Personal information
- Full name: Daniel Wasson
- Date of birth: June 15, 1984 (age 41)
- Place of birth: Ardmore, Oklahoma, United States
- Height: 5 ft 9 in (1.75 m)
- Position: Defender/Midfielder

Youth career
- 2002–2003: Air Force Falcons
- 2004–2005: Tulsa Golden Hurricane

Senior career*
- Years: Team / Apps / (Gls)
- 2004: Colorado Springs Blizzard / 12 / (10)
- 2005: Chicago Fire Premier / 11 / (1)
- 2006–2007: Colorado Rapids / 22 / (1)
- 2007–2008: SV Meppen / 11 / (0)
- 2008–2009: VfL Osnabrück II / 21 / (0)
- 2010–2012: Minnesota Stars FC / 36 / (2)
- 2013–?: Tulsa Athletic / 20 / (5)

= Daniel Wasson =

American soccer player (born 1984)

Daniel Wasson (born June 15, 1984) is an American soccer player who last played for Tulsa Athletic in the National Premier Soccer League.

==Career==

===College and amateur===
Wasson was born in Ardmore, Oklahoma. He grew up in Colorado Springs, Colorado, attended Liberty High School, and began his college soccer career at the United States Air Force Academy where he scored 23 goals in 37 games and was named to the all-conference second team, two regular season all-tournament teams and the MPSF all-tournament squad as a freshman. He transferred to the University of Tulsa prior to his junior year, and subsequently he appeared in 43 games, scoring 8 goals and 6 assists, being named to the all-MVC first team, the all-Midwest Region second team, and his team's Defensive Player of the Year.

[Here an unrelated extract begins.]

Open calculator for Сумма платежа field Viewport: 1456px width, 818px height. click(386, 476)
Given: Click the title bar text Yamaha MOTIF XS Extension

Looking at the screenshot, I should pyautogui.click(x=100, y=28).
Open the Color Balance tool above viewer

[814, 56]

During his college years he also played with Colorado Springs Blizzard and Chicago Fire Premier in the USL Premier Development League.

===Professional===
Wasson was drafted in the fourth round (38th overall) of the 2006 MLS Supplemental Draft by the Colorado Rapids. He played 22 games for Rapids in 2006 and 2007 before leaving the club to try his hand in Europe.

He signed with German side SV Meppen, and then moved to VfL Osnabrück II and then returned to the United States at the end of the 2008/2009 season.

On March 31, 2010, Wasson signed for the newly formed USSF Division 2 Professional League club NSC Minnesota Stars. He scored the first goal in NSC Minnesota's history on April 16, 2010, the only goal of a 1–0 victory over the Carolina RailHawks.

In July 2013, Wasson signed with the Tulsa Athletics of the NPSL. At the onset of the 2014 season he was named team captain. He continues to hold this position.